Today Puzzle #525
Puzzle No. 525 – Wednesday 16 July
Jane owns three hens: Tilly, Olivia and Gillian. Each week Tilly lays 1 egg, Olivia lays 2 eggs and Gillian lays 3 eggs. At the end of the week Jane gathers up all six eggs and randomly selects three of them to cook herself an omelette. What is the probability that each hen has contributed to the omelette?

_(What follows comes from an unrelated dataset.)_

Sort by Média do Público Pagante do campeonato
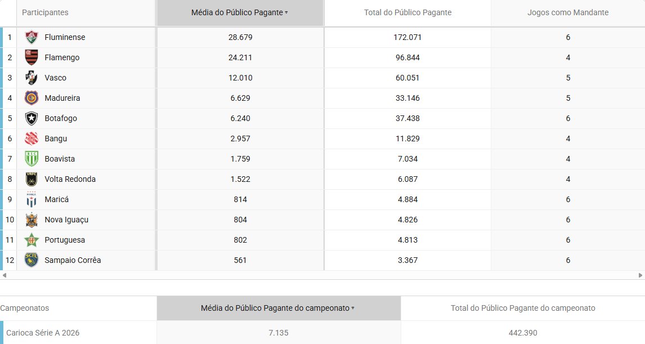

Today’s #PuzzleForToday has been set by Dr Geoff Evatt, School of Mathematics, University of Manchester
Click here for the answer
30%. There are 6 ways in which eggs can be selected so that each of the three hens has contributed an egg to the omelette. Denoting the hens by T, O and G, the possible combinations for selecting the eggs are the orderings: TOG, TGO, OTG, OGT, GTO, GOT. Taking the first possibility (TOG), it can be calculated by noting there is a 1 in 6 chance of selecting Tilly's egg first, then a 2 in 5 probability of selecting one of Olivier's two eggs from the remaining five eggs, and then a 3 in 4 probability of selecting one of Gillian's three eggs from the remaining four eggs. And so the probability of that combination is: 1/6 x 2/5 x 3/4 =6/120 = 1/20 = 5%. Fortunately calculating the probability of any one of these 6 events is the same, (e.g. GOT is 3/6 x 2/5 x 1/4 = 5%). And so the probability of selecting three eggs each laid by a different hen, is 6 times 5% =30%.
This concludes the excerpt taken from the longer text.